Go First suspended flights in May 2023 and shortly afterwards filed for bankruptcy protection. Lessors moved to repossess their assets, but the DGCA declined to deregister the aircraft, citing a May 2023 National Company Law Appellate Tribunal ruling that placed a moratorium over Go First's assets, including the leased aircraft. Go First had dry-leased all of its 54 aircraft.

However, last week the High Court ordered the DGCA to process the deregistrations within five working days and told Shailendra Ajmera, Go First's resolution professional - who is also restrained from accessing and operating the aircraft and removing any parts or material from them - to provide all up-to-date information on aircraft to the lessors. The court also told the Airports Authority of India to liaise with the lessors on the export and airworthiness of the aircraft.

A copy of the judgement, seen by ch-aviation, lists Carlyle Aviation Partners special purpose vehicle (SPV) Accipiter Aircraft Investments 2 Limited; SMBC Aviation Capital; Minsheng Financial Leasing SPV BlueSky 31 Leasing Company Limited; Pembroke SPV Pembroke Aircraft Leasing 11; Merx Aviation Finance Limited SPV EOS Aviation 12 (Ireland) Limited; DAE Capital SPV DAE SY 22 12 Ireland Designated Activity Company; SKY Leasing SPV SFV Aircraft Holdings Ireland 9 DAC Limited; Aviation Capital Group; CDB Aviation SPV GY Aviation Lease 1722 Co Limited; BOC Aviation; Jackson Square Aviation; ICBC Financial Leasing SPV Sky High XCV Leasing Company Limited; and CCB Financial Leasing SPV Star Rising Aviation 13 Limited.

The resolution professional, India's equivalent of a bankruptcy administrator, can appeal the decision to India's Supreme Court. Last week, the judge rejected his application for a one-week stay of the order pending an appeal last week.

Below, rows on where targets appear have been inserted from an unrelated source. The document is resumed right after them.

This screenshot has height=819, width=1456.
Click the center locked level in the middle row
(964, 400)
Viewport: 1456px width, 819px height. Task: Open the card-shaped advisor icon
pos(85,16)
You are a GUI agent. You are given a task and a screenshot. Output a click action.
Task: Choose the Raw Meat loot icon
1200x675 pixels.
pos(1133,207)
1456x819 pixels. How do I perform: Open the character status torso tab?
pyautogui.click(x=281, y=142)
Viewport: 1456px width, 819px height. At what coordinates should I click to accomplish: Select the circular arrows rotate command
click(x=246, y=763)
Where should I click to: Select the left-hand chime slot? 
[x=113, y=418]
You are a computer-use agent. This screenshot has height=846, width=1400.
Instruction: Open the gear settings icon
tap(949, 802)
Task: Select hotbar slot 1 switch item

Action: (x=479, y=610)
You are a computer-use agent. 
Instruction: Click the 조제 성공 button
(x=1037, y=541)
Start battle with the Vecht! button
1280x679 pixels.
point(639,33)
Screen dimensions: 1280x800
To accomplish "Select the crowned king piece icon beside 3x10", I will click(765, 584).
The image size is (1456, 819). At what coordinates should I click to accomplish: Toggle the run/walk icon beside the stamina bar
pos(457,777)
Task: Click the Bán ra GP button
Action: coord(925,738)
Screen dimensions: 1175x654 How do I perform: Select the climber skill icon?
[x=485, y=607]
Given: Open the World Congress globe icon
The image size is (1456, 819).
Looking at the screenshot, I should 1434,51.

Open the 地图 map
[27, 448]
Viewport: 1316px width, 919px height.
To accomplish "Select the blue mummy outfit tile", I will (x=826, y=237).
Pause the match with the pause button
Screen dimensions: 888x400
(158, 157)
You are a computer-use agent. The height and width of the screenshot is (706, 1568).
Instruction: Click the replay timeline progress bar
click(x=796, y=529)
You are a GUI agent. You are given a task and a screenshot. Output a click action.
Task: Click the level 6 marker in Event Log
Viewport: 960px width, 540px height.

The outcome hinders a bid by Ajmera and the committee of creditors to sell Go First. They had recently secured court orders extending the administration period after receiving two bids to buy it - one from Sharjah-based Sky One and the other from EaseMyTrip founder Nishant Pitti and Ajay Singh, CEO of SpiceJet (SG, Delhi International). In the wake of the ruling, India's Economic Times reported that the parties had not arrived at a valuation for the airline despite extensive discussions. The committee of creditors reportedly believes the offer prices are too low and contingent on the successful outcome of an INR80 billion rupee (USD958 million) lawsuit against Pratt & Whitney. Last week's court ruling adds another wrinkle to the negotiations. Proponents of restarting Go First have argued that the airline must retain aircraft to relaunch. However, the lessors want their aircraft back and liquidation is becoming increasingly likely. Assorted creditors have filed claims against Go First worth more than INR62 billion (USD743 million).

"We have acknowledged the judgment issued by the Delhi High Court on April 26, 2024," said Pitti on X. "We will review the details of the order once we receive the official document. Following this review, we will evaluate our position and consider any necessary adjustments to our proposed offer for Go Air. Our commitment remains to proceed in a manner that respects the legal process and aligns with our strategic objectives."